Canadian Prime Minister Mark Carney is accelerating efforts to diversify Canada’s trade ties, pursuing closer cooperation with China and expanding a network of smaller trade deals as U.S. President Donald Trump’s tariff-driven policies disrupt long-standing global alliances. Carney, a former head of the Bank of Canada and Bank of England, said Canada will champion “plurilateral” agreements among smaller groups of countries, positioning itself as a bridge between the European Union and Pacific Rim nations. Speaking during a stop in Doha ahead of the Davos gathering, Carney said global multilateral institutions are weakening, calling for fresh economic partnerships to stabilize international trade.

Despite this push, analysts say Canada remains heavily constrained by its economic dependency on the United States, which still buys nearly 70% of Canadian exports. Export Development Canada estimates that cutting reliance on the U.S. even by 10% would require Canada to dramatically increase exports to several major markets, including China, Germany, France, Mexico, Italy, India — or similar economies. Carney has pledged to double Canada’s non-U.S. exports over the next decade, but experts warn that a deeper shift toward China may bring long-term risks, including the possibility of Chinese manufacturers flooding the Canadian market across multiple product categories.
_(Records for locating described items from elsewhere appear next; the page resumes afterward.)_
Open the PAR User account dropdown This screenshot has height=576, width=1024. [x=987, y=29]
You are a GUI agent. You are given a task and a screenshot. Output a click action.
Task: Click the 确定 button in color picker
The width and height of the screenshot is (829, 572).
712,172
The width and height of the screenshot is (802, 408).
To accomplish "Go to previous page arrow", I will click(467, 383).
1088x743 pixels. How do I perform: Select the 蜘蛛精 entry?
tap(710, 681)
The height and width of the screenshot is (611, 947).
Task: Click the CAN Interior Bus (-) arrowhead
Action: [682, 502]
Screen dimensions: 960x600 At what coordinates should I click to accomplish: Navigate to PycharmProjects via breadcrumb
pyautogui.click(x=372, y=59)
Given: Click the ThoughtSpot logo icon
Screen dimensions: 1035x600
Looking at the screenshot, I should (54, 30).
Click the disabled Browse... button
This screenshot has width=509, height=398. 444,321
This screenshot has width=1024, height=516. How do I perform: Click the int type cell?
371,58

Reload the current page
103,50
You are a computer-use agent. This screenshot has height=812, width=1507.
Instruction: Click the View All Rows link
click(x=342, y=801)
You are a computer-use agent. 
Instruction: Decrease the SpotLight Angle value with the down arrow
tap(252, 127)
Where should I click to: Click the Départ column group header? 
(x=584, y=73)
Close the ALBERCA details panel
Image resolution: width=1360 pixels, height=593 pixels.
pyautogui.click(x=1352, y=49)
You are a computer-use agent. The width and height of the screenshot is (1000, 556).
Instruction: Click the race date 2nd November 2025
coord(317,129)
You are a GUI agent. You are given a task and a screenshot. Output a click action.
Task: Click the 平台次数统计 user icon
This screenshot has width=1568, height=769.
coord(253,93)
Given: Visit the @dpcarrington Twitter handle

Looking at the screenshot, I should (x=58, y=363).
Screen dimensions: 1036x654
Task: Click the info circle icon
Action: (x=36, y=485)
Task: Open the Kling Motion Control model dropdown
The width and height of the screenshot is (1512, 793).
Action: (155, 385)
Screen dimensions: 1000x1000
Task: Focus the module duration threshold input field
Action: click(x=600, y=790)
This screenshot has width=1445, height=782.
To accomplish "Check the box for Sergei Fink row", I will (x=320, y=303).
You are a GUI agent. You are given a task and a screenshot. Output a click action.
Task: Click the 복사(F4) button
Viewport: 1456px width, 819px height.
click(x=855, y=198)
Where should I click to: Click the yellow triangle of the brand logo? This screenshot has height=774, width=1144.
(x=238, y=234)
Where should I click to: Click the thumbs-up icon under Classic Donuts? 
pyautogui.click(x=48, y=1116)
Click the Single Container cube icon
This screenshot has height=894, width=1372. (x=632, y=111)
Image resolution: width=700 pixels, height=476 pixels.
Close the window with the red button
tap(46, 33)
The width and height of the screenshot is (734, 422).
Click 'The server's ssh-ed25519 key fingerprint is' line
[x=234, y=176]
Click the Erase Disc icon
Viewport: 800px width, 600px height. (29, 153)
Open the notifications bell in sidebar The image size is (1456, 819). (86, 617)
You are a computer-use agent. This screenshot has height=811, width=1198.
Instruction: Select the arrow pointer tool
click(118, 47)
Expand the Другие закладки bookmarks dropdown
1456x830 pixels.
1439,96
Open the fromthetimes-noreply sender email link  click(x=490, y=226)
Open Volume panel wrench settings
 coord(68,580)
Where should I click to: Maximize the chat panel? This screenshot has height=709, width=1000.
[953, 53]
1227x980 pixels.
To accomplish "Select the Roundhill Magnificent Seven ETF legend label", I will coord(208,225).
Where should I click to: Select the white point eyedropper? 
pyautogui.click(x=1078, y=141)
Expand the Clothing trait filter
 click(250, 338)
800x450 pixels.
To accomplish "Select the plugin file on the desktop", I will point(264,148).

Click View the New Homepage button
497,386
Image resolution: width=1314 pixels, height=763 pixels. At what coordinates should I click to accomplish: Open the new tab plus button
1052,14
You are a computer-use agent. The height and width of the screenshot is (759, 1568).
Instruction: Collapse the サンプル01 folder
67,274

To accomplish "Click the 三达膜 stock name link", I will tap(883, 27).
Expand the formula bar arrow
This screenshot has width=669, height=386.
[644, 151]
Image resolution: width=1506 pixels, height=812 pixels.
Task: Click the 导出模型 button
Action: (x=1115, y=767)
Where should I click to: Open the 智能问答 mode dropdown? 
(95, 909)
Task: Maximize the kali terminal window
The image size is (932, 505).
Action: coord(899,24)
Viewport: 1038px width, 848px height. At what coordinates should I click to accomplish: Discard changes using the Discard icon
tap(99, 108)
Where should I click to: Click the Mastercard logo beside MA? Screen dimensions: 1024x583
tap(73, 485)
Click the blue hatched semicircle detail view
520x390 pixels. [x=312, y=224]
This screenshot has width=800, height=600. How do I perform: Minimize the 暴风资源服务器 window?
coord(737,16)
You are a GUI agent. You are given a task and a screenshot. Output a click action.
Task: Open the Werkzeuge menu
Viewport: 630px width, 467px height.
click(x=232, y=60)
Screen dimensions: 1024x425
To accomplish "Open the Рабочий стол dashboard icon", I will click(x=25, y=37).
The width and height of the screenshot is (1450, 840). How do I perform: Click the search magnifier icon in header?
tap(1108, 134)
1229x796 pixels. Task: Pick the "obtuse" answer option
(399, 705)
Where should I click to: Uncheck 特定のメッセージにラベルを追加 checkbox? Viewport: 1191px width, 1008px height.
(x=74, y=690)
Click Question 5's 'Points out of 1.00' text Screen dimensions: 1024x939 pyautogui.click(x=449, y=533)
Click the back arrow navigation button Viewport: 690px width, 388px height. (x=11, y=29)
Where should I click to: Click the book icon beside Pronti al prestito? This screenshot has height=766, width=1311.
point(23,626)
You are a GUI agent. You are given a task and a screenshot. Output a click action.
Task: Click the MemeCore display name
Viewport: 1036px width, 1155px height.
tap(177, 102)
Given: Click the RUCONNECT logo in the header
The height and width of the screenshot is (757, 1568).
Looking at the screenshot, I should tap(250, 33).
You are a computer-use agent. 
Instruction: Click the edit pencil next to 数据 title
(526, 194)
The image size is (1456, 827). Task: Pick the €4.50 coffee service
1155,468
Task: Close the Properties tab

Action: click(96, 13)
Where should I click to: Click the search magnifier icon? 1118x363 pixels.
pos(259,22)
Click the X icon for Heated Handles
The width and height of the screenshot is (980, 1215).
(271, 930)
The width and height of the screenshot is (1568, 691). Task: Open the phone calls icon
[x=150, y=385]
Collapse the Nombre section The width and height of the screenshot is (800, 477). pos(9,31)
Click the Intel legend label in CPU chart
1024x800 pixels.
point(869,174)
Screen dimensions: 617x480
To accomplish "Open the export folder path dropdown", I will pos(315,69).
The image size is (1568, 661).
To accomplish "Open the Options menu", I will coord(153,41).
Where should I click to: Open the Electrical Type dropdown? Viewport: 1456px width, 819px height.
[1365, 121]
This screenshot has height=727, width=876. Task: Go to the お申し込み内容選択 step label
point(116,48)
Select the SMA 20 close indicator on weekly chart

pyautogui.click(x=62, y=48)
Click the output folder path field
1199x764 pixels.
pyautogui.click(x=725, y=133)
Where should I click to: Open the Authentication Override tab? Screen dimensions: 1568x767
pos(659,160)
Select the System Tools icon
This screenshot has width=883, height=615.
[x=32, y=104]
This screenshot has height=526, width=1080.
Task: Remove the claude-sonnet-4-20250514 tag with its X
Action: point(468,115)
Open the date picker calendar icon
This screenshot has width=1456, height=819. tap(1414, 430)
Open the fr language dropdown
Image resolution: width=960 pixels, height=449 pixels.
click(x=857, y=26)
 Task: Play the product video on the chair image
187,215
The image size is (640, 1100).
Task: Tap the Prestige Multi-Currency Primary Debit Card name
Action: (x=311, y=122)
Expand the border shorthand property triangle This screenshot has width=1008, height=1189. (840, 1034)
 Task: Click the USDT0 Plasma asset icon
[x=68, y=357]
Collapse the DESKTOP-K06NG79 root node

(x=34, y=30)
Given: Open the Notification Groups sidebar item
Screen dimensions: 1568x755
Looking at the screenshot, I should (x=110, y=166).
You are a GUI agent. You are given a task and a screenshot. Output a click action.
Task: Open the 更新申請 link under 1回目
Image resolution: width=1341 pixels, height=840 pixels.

Carney recently became the first Canadian prime minister to visit Qatar and the first to travel to China since 2017, describing Beijing as a more predictable partner than Washington. He is also expected to visit India after diplomatic ties were restored and trade talks resumed. Canada has concluded trade deals with Ecuador and Indonesia, signed investment agreements with the UAE, and plans next to focus on expanding ties with the Philippines, Thailand, Mercosur, Saudi Arabia, and India. However, economists note that U.S. dominance in Canadian trade—especially in energy, where around 90% of Canadian crude goes to the U.S.—is unlikely to decline sharply in the near term, with many businesses waiting for the outcome of U.S.-Mexico-Canada trade agreement negotiations this year.